Whether you are trying to reproduce on your own with the help of assisted reproductive medicine or just pursuing surrogacy or adoption, family building is a happy and challenging experience at the same time.
There is no guarantee that starting any such processes will lead to welcoming a kid. And most people also face loss along the journey.
While often not reported, it is estimated that pregnancy loss typically takes place in 10 to 20% of all known pregnancies. Unsuccessful adoption, surrogacy, or fertility treatments are also very common. All the while, due to some kind of stigma, the absence of awareness, or the hustle culture, most Americans are expected to keep working in spite of the physical, emotional, and mental impact caused by such experiences.
That is a major gap in the federal labor laws. Congresswoman Ayanna Pressley, D-Mass, Senator Tammy Duckworth, and D-Ill are all committed to exploring and addressing with the help of a new bill. Only yesterday, on 26th October, both the House and the Senate introduced the bill. The Support Through Loss Act is an appropriate act.
What Does The Support Through Loss Act Aim To Do?
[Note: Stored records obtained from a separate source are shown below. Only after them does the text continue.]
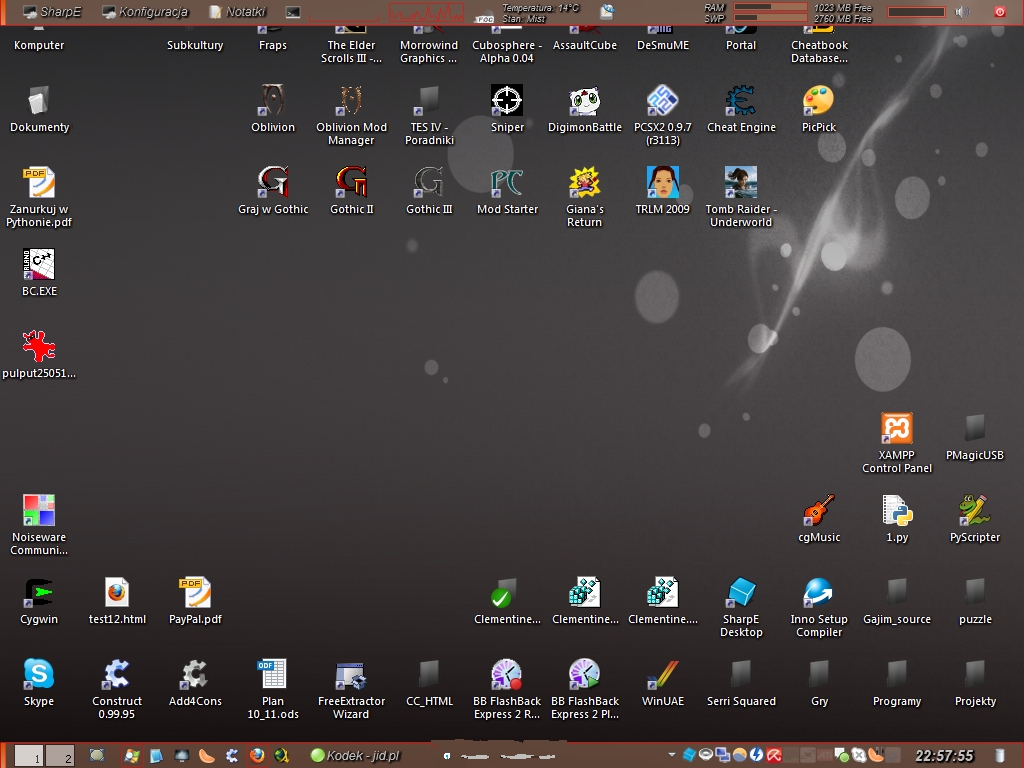Viewport: 1024px width, 768px height.
Task: Open the SharpE menu in top bar
Action: click(x=52, y=12)
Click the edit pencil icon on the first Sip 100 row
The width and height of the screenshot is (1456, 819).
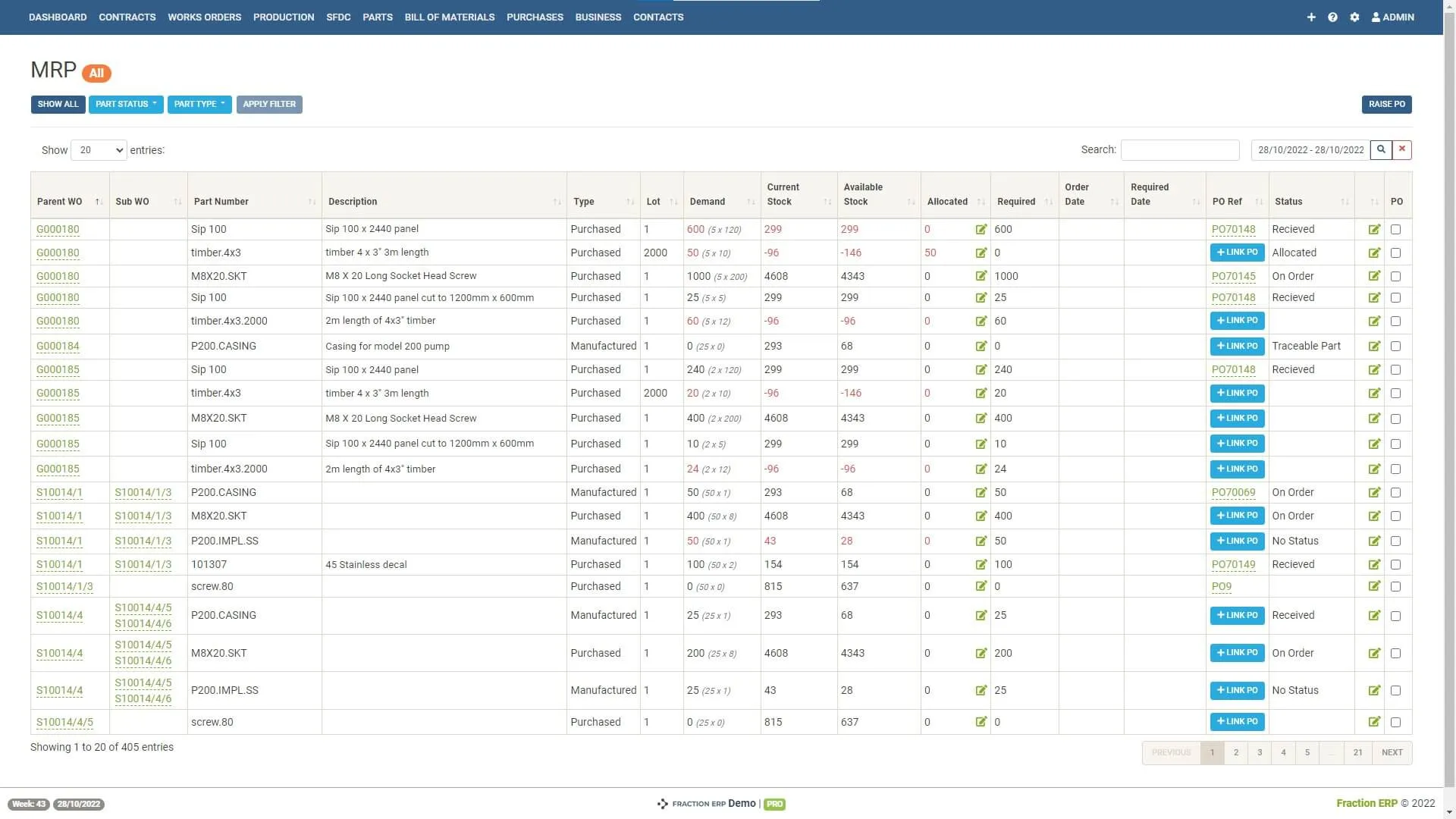click(x=1375, y=229)
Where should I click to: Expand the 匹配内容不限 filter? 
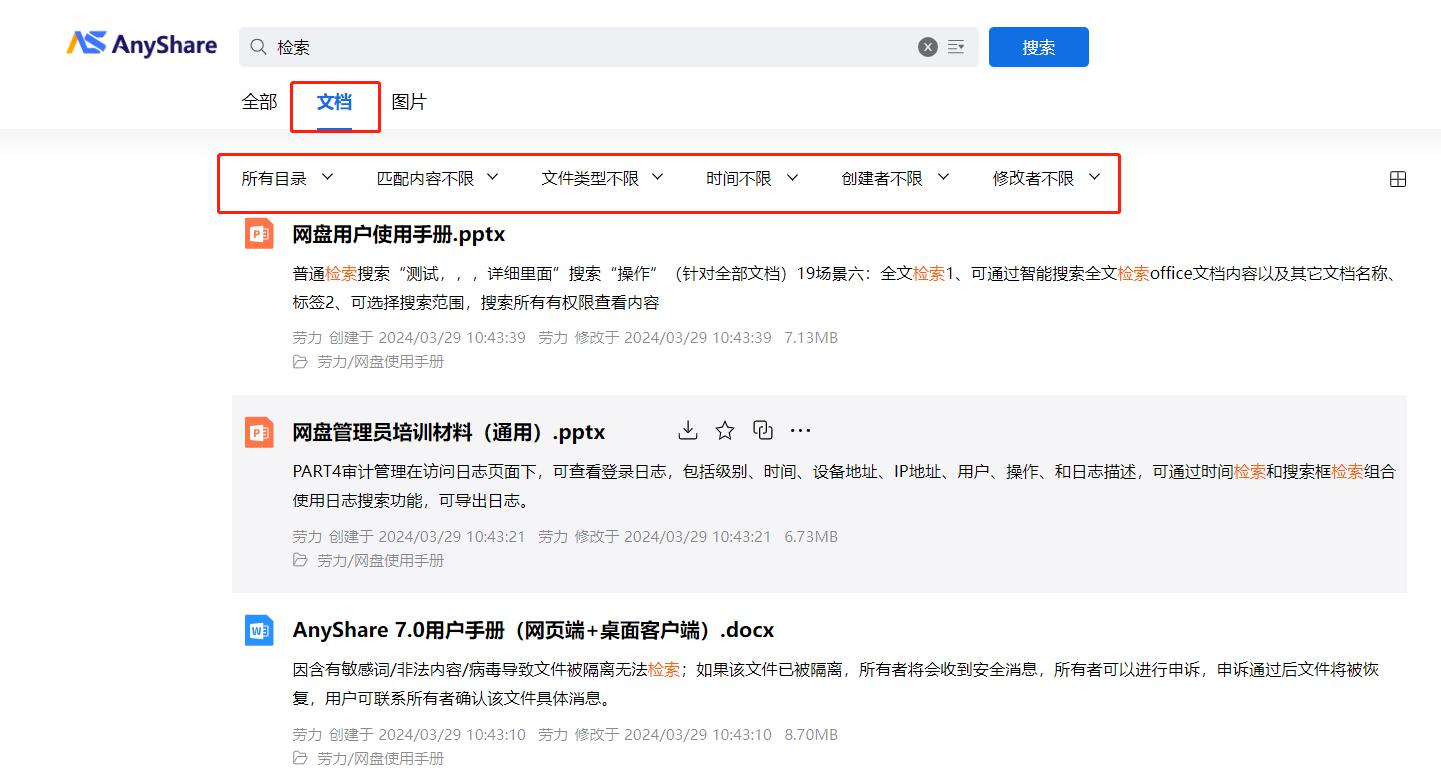coord(437,178)
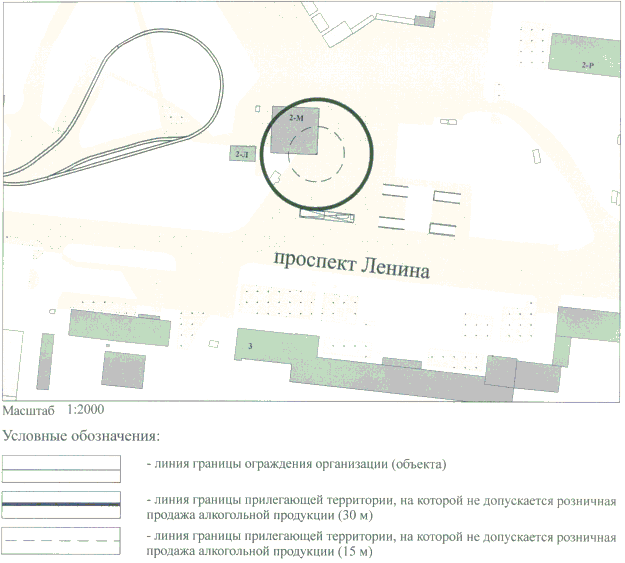
Task: Click the 30 m thick line legend sample
Action: pos(61,504)
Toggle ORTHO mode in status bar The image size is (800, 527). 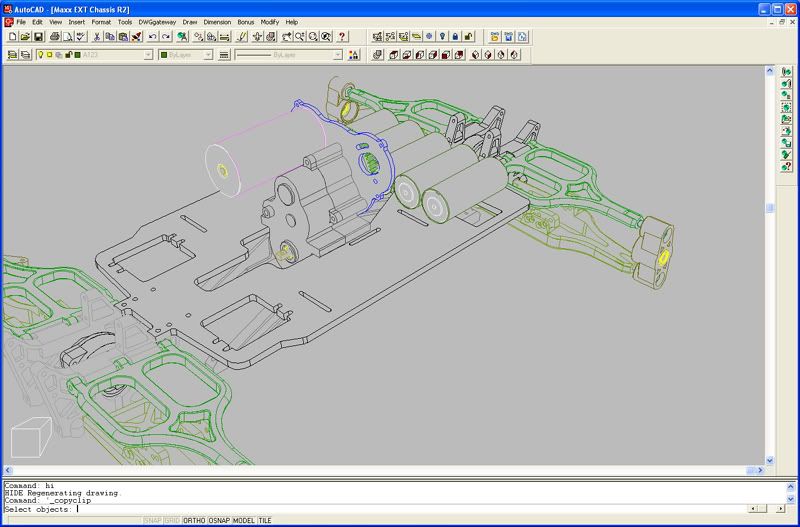[x=193, y=521]
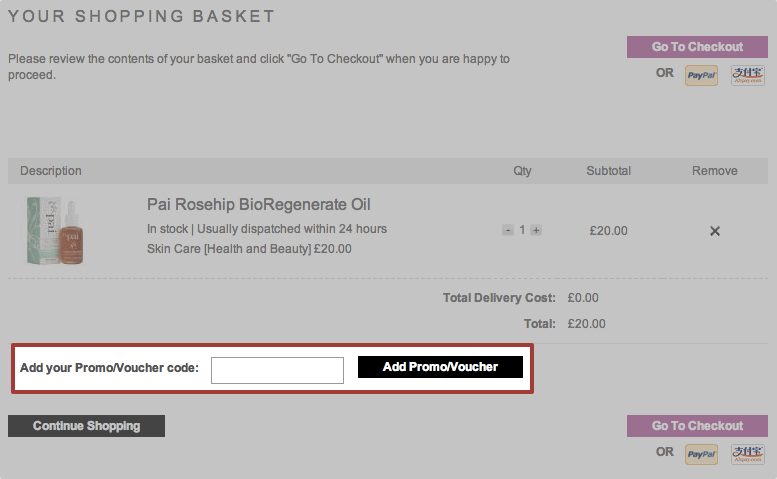
Task: Click the Description column header
Action: [51, 171]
We have divided The Support Through Loss Act into two sections:
- Paid Leaves.
- Education and Research.
Specifically, this bill covers the following areas:
If the bill is passed, then it will require employers to offer at least 7 days of paid leave for employees. That way, employees can simply process as well as address their health needs. These needs are inclusive of mental, emotional, and physical aspects after a pregnancy loss.
In this context, Senator Duckworth shared a few words. He said, “We need to make sure that no one loses pay simply because they need time to grieve. And we need to understand that there’s a universal loss and grieving process that comes from not being able to grow your family [however] you’re pursuing [that].”
The Support Through Loss Act would also direct the CDC (Centers for Disease Control and Prevention) to build as well as disseminate multiple educational resources regarding loss of pregnancy and the collection of treatment alternatives for the public, including recurrent loss of pregnancy.
In this context, Congresswoman Ayanna Pressley shared a few words as well. She said, “Pregnancy loss is a very common thing to happen, but when you’re going through it, you feel very alone. Sitting there not in [my] doctor’s office, in my patient gown, I felt like it was just me. Especially as more people are participating in fertility treatments, this is a very common experience, and we need to be more upfront about it.”
The bill also provides 45 million dollars in annual funding for NIH to expand, coordinate, and intensify research programs. This is done for pregnancy loss in an attempt to offer better care for patients.
Congresswoman Pressley shared a few words. She said, “This will help us to increase data collection to better understand the prevalence of pregnancy loss. And how we can support those who experience it.”